#### What the exercise asks:
Transcribe the following records exactly, images excluded.

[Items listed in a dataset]

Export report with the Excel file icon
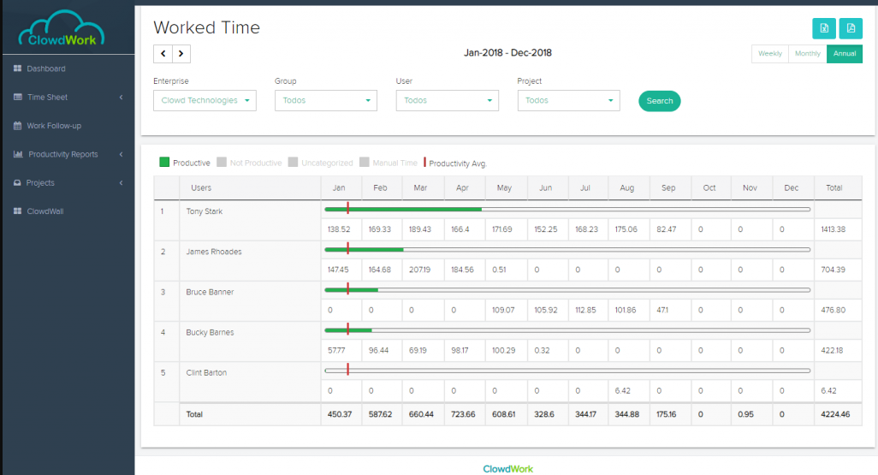 [823, 28]
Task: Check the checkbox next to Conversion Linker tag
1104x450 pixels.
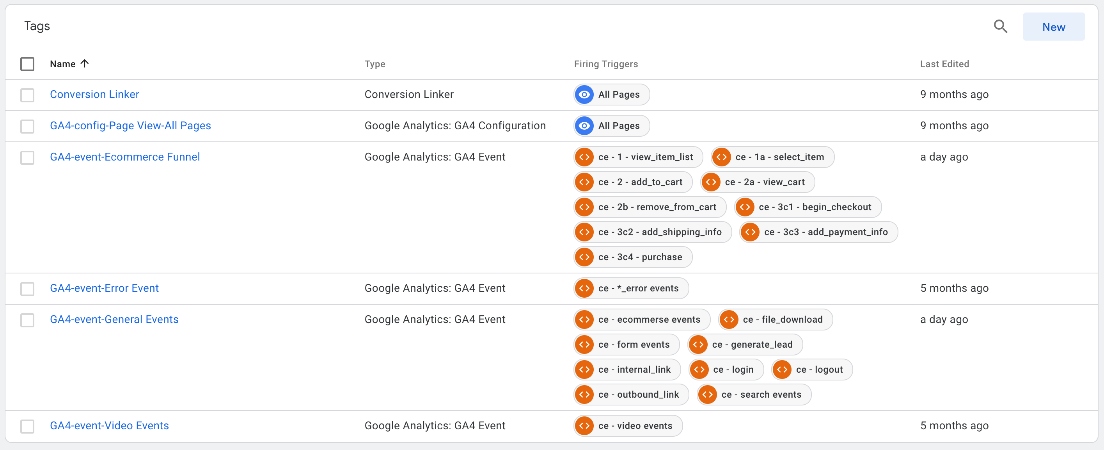Action: 27,94
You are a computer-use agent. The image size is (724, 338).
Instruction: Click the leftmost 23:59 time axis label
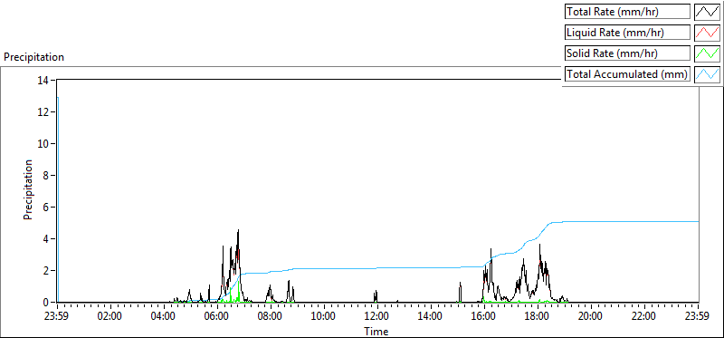[57, 317]
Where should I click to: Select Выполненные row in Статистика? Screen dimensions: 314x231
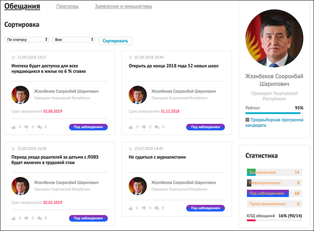(x=274, y=172)
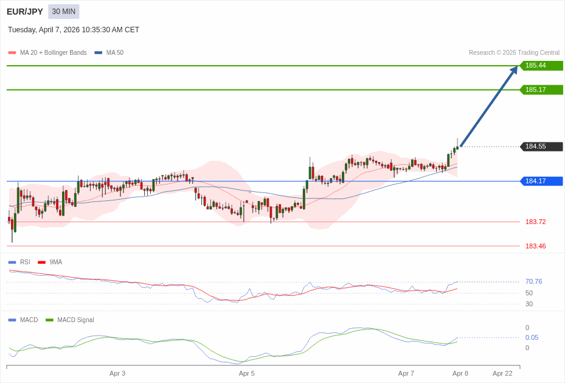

#### Answer to this exercise:
Export report with the Excel file icon
 [823, 28]
Task: Check the checkbox next to Conversion Linker tag
1104x450 pixels.
Action: 27,94
You are a computer-use agent. The image size is (724, 338).
Instruction: Click the leftmost 23:59 time axis label
[57, 317]
Where should I click to: Select Выполненные row in Статистика? Screen dimensions: 314x231
(x=274, y=172)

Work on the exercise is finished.